[Problema a resolver] Transcreva o trecho do texto sobre desemprego que começa em "A taxa de desemprego de" e segue até "Alegre e Recife.".

[Bloco de texto]
————

23/07/2003 10h38 – Atualizado em 23/07/2003 10h38
A taxa de desemprego nas seis maiores regiões metropolitanas no país subiu para 13% da população economicamente ativa (PEA) em junho, divulgou o IBGE. Em maio, o desemprego estava em 12,8%. A taxa também subiu em relação a junho do ano passado, quando o desemprego era de 11,6%. No intervalo de um ano, os trabalhadores também sentiram queda de 13,4% no rendimento médio recebido.
A taxa de desemprego de 13% é a maior da série histórica da nova pesquisa mensal de emprego do IBGE. O estudo passou a ser divulgado em dezembro do ano passado, mas a coleta dos dados englobados pela nova metodologia começou em outubro de 2001. A pesquisa engloba as regiões metropolitanas de São Paulo, Rio, Salvador, Belo Horizonte, Porto Alegre e Recife.

————

[Entradas de dados coletadas]
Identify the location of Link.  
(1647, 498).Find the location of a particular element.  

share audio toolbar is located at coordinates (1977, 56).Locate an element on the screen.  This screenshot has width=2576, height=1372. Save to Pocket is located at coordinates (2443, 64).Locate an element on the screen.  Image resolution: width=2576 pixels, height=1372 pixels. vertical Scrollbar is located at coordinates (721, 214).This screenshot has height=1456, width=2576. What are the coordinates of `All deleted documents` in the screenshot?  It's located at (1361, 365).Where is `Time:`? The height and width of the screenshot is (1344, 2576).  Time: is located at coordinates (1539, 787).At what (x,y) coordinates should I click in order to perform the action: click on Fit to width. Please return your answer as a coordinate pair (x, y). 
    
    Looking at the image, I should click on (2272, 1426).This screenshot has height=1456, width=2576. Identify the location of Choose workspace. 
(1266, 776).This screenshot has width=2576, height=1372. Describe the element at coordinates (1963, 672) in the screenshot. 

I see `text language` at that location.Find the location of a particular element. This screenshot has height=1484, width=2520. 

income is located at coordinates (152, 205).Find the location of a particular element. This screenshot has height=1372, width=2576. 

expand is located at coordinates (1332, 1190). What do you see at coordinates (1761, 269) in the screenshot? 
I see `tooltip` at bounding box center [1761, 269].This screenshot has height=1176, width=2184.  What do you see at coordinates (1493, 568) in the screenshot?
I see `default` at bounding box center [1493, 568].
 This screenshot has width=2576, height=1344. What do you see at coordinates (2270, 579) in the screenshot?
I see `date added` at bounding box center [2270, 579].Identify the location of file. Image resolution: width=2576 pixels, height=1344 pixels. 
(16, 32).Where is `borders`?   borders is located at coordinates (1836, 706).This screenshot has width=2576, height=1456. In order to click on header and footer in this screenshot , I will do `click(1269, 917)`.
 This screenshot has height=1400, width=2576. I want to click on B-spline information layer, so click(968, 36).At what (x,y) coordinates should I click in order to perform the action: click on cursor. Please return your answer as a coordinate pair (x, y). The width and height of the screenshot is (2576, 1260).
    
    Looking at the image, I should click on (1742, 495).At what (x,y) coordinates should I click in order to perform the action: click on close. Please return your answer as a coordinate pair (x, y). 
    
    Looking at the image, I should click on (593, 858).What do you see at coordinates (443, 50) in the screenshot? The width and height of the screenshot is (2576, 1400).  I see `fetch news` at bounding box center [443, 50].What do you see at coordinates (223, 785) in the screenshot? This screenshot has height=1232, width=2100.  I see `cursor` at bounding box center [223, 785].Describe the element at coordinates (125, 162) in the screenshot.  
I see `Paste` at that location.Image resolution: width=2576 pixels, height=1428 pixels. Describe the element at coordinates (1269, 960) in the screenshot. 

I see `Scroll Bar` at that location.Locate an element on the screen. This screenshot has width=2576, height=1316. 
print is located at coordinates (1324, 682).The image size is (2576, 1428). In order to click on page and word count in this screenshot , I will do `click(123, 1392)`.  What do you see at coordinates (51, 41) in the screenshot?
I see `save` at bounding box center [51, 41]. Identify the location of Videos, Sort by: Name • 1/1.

————

[Resposta do exercício]
A taxa de desemprego de 13% é a maior da série histórica da nova pesquisa mensal de emprego do IBGE. O estudo passou a ser divulgado em dezembro do ano passado, mas a coleta dos dados englobados pela nova metodologia começou em outubro de 2001. A pesquisa engloba as regiões metropolitanas de São Paulo, Rio, Salvador, Belo Horizonte, Porto Alegre e Recife.